> [Exercise materials]:

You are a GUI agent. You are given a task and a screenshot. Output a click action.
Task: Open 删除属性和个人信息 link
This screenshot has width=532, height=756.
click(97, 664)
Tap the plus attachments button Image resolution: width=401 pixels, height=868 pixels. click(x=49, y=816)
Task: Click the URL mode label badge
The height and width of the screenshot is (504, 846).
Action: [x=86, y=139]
* * *
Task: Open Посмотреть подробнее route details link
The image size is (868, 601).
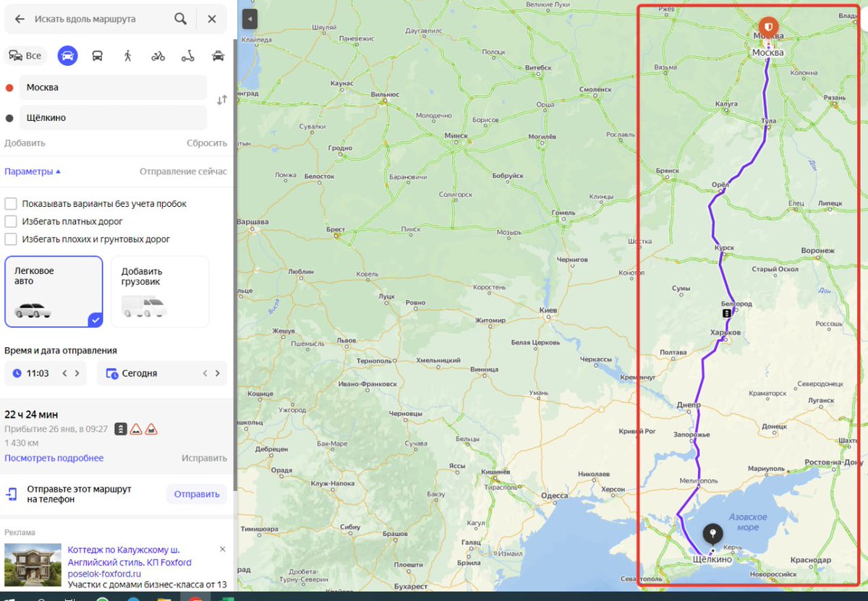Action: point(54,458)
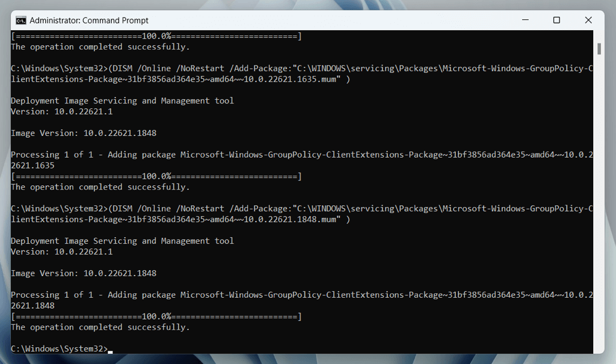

> [Your objective]: Going through the entries above, count the lines that include "Open" and state only the result.

> [Result]: 2